## TEXT SEGMENT
All carved from one piece, it's an amazing bit of work.
Now, what about these, do you like these?
Oh, I do. They were the main things that I was bringing, really.
-Do you know what they are?
-I don't know anything about them at all.
I honestly don't and I haven't seen anything quite like them before,
the pretty colours and...
They are amazing, aren't they?
-Um, it's a technique called Shibayama.
We've got a silver - and this is silver - plate,
which has been inlaid with ivory panels and that...
They have then been inlaid
with mother of pearl, stained ivory, coral, coconut shell,
all sorts of things, and in the centre, the same technique,
but into lacquer.
This is the Takarabune,
which is the treasure ship.
-Oh, I see.
-And these are the seven gods of good fortune.
And...here they are again.
-Is that the ones?
-Yeah, here they are again.
They're around a vat of wine which they're slurping from.
It's a wonderful, wonderful group.
Let's do a few values.
£700 to £900,
£800 to £900,
£1,000 to £1,500.
I did a bit of a...a tot-up earlier
-and I came to over £10,000 on this table.
Bloomin' heck, Mum!
This is a very interesting teapot
A theme has begun to develop today.
I'm beginning to see more and more paintings by this singular painter,
and we've now got one, two, three here with two owners.
-You, sir, I gather, own this one here on the right.
And you, madam, that one on the left.
-And I'm beginning to get the impression
that he left a very big dent indeed in the history of Southport,
but also in Wigan nearby, so I think we need to sort of go back a bit
and first work out where you found these pictures.
So where did you come across these?
-Well, this one I found in, I think they called the shop Haggerty's.
And it was closing down and it was a shop that did framing
and this was just stood in the corner.
-Did it cost you much?
£10. £10. Oh, not bad, not bad at all,
And then this one beneath, you ended up...
Well, because I'd got this one...
-..I felt as though I would like another one
on the other side of the fireplace, so this one...
there was an exhibition in...
I think it was The Royal at Southport and I took this one.
A very striking picture it is.
And then, for something not completely different,
but by the same artist.
How did you end up with this?
Oh, well, basically I was working for a local antique shop in Southport
and I'd seen it on display for some weeks
and nobody had shown an interest in it
and after about a month, I was back again,
doing some more work for the chap,
and it was still there and it just sort of begged me to buy it
and I just loved the Coronation Street theme as well.
Well, we're going to return to that in a sec,
but we are dealing with a really extraordinary artist.
At least one other picture I've seen today was by him
and I gather there were some drawings earlier on.
Clearly he is someone who is embraced by this place,
but he was also a highly controversial figure as well,
-He was an eccentric, he was difficult.
-He was, yes.
He was confrontational and it comes out in his art
because what he wanted to do, I think, was shock.

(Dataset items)
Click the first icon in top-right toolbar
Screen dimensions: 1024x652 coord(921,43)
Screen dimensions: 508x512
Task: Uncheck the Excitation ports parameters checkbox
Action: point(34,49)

## WRITTEN REQUEST A
Answer these questions from the appraisal transcript:
(i) What is the name of the technique used to decorate the silver plate?
(ii) How much did the painting from the closing framing shop cost?
(iii) Which television theme drew the owner who worked for a local antique shop in Southport?
## WRITTEN REQUEST B
Please continue the appraisal transcript after its final line.

## EXERCISE OUTPUT A
(i) Shibayama
(ii) £10
(iii) Coronation Street

## EXERCISE OUTPUT B
He wanted to find ways, different ways of shocking people
by plundering 20th-century art, by looking at all the techniques
around to express emotion by colour
and by shape and by slightly unformed figures,
he was able to animate this landscape up here
and add quite a lot to the one beneath in a sort of...
not quite impressionistic or post-impressionistic way,
not quite a modernist way, but a sort of mishmash, really,
and then the same theme carries on into this view of Coronation Street.
I mean, what an unusual, what an unorthodox approach to art!
"I'm going to do a painting of Coronation Street on telly."
I mean, bizarre, isn't it?
I think the same character,
the same character who slaps you in the face, is doing it here as well.
What is interesting about this artist is he's beginning
to enjoy an ascension.
He died, I think, was it ten years ago?
-'89, I think.
-Something like that.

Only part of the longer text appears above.